Karbonhidrat metabolizması bozuklukları
ile ilgili tarama testleri
1. İdrar stripi kullanarak idrarda glukoz aranması. Tanı değeri % 50'nin altında.
2. Önce AKŞ ölçülür. Buna göre diyabetiklerin % 20si atlanır. Tamkanda glisemi ölçülürse plazmaya göre % 15 daha düşük sonuç verir.
3. Herhangi saatte rasgele plazma glukozu (RPG) bakılır
4. OGTT yapılır. Bozulmuş insülin toleransı belirlenirse normale dönmesi en iyi sonuçtur. Ancak insülin direncinin artabilir ve Tip II DM'a dönüşebilir
5. Kan insülin düzeyi AKŞ kanında ölçülür. İnsülin, OGTT 2. veya 3. saat kanında çalışılmalıdır ki bununla insülin direnci incelenir.
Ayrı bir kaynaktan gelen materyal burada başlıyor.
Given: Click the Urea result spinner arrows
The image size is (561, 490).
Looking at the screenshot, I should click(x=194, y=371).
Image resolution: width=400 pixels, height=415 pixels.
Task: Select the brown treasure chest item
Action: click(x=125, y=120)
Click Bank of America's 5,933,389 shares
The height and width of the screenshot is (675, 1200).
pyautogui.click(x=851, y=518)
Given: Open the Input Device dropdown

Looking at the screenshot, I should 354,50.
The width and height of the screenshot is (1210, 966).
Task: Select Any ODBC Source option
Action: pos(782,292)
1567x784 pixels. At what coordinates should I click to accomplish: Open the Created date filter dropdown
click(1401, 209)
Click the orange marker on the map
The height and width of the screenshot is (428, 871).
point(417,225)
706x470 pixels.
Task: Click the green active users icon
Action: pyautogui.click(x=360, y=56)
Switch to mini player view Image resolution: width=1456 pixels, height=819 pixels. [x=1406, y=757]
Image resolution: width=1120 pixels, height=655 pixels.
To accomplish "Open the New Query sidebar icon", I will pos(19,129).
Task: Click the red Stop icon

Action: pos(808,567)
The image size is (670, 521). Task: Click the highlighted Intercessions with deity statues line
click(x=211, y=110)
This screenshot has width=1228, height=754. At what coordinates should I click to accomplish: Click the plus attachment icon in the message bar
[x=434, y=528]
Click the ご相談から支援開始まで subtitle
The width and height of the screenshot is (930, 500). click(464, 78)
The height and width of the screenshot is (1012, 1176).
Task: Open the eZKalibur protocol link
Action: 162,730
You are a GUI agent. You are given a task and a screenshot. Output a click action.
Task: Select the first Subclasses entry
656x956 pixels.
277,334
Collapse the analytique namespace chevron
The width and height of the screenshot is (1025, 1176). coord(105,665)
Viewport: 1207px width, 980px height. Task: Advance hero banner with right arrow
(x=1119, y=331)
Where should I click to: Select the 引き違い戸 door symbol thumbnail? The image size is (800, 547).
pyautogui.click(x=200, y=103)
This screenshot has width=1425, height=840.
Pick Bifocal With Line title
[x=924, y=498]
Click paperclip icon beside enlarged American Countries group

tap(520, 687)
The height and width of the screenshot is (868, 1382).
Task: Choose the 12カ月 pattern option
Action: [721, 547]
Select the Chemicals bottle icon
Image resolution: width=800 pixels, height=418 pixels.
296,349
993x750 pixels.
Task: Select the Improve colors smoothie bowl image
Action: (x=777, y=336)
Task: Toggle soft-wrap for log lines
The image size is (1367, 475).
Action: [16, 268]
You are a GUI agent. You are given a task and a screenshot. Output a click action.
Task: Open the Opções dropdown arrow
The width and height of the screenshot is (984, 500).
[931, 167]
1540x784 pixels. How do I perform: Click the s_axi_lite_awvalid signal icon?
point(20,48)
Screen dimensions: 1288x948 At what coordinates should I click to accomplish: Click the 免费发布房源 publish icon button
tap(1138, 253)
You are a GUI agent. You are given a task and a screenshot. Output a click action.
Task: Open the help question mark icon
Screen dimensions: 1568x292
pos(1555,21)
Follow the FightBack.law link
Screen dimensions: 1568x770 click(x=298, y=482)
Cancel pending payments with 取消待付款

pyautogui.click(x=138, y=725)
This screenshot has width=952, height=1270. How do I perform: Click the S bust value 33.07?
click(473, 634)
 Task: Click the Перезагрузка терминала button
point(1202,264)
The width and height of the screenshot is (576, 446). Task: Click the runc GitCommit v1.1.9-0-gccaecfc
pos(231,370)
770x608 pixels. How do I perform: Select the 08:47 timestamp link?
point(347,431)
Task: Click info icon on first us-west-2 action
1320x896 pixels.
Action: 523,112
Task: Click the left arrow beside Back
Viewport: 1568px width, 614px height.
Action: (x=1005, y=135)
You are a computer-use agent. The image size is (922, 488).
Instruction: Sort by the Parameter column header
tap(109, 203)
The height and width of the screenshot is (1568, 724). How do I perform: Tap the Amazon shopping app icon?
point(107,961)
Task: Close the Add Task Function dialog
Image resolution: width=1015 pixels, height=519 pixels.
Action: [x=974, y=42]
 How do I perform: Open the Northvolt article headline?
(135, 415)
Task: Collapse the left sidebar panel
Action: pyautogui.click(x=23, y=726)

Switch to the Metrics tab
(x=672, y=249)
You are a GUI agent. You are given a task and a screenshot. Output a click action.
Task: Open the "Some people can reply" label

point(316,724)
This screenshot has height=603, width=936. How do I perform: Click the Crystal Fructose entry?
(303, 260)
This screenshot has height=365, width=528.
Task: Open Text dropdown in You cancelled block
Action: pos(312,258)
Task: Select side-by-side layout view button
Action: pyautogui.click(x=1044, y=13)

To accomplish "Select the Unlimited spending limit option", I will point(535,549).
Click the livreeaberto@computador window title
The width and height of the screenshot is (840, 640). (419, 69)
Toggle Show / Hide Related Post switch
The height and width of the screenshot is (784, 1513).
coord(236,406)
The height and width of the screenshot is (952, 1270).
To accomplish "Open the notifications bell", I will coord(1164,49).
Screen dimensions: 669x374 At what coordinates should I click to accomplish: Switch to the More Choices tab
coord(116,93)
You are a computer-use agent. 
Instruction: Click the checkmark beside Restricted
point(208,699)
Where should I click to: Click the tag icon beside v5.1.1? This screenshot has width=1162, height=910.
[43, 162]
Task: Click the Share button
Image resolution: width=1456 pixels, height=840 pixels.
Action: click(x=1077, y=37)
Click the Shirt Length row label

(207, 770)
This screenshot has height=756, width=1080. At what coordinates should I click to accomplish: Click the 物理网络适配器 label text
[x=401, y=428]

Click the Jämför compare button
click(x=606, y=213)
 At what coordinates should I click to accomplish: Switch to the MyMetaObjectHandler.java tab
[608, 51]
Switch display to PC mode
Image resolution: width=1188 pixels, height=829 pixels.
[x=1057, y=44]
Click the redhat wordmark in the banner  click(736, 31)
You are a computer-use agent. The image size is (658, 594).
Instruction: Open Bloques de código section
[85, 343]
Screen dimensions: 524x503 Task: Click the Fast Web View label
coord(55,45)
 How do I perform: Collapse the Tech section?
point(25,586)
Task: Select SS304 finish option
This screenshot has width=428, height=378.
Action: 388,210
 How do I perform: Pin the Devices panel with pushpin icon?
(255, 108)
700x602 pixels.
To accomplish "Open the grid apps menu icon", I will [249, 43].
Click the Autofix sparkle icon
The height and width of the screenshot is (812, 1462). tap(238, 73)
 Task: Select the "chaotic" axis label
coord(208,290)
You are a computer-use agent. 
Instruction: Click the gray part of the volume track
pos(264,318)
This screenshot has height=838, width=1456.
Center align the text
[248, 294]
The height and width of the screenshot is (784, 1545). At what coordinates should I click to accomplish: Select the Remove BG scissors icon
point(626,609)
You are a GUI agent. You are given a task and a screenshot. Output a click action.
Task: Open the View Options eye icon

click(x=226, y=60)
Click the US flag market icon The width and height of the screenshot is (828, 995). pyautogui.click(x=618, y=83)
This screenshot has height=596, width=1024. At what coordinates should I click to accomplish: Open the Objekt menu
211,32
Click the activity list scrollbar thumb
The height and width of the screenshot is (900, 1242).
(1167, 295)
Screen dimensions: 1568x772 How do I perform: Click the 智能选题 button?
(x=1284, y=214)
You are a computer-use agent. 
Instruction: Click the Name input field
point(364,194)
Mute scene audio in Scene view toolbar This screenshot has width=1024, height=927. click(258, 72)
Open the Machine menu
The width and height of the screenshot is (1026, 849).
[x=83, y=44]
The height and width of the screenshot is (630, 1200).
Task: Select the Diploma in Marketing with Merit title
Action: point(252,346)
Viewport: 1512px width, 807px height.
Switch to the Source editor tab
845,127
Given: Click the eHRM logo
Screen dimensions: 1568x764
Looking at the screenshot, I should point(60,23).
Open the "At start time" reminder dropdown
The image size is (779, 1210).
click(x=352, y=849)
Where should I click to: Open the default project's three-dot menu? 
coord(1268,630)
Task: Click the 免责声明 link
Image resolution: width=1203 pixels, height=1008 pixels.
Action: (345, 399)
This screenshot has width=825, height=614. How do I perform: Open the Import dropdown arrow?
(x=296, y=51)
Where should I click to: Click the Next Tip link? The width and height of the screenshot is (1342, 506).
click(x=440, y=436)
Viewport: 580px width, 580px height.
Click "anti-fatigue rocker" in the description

Karbonhidrat metabolizması bozuklukları
ile ilgili tarama testleri (devamı)
6. İdrarda mikroalbumin analizi yapılması: Mikroalbuminürinin prevalansı Tip I diyabette % 4-20, Tip II DM'ta %20-36 kadardır. Ayrıca miyokart infarktüsü riski bakımından bağımsız bir risk faktörüdür. Tarama testlerinde idrar stripi kullanılır, gerekirse kantitatif analizler yaplır. Sabah idrarı tercih edilir.
7. İdrarda keton cisimlerinde artış olması
8. Tamkanda HbAıc düzeyini ölçülmesi: 2-3 aylık glisemik kontrolü yansıtır.
9. Kanda fruktozamin (glikozillenmiş albumin): 2-3 haftalık glisemi kontrolü sağlar.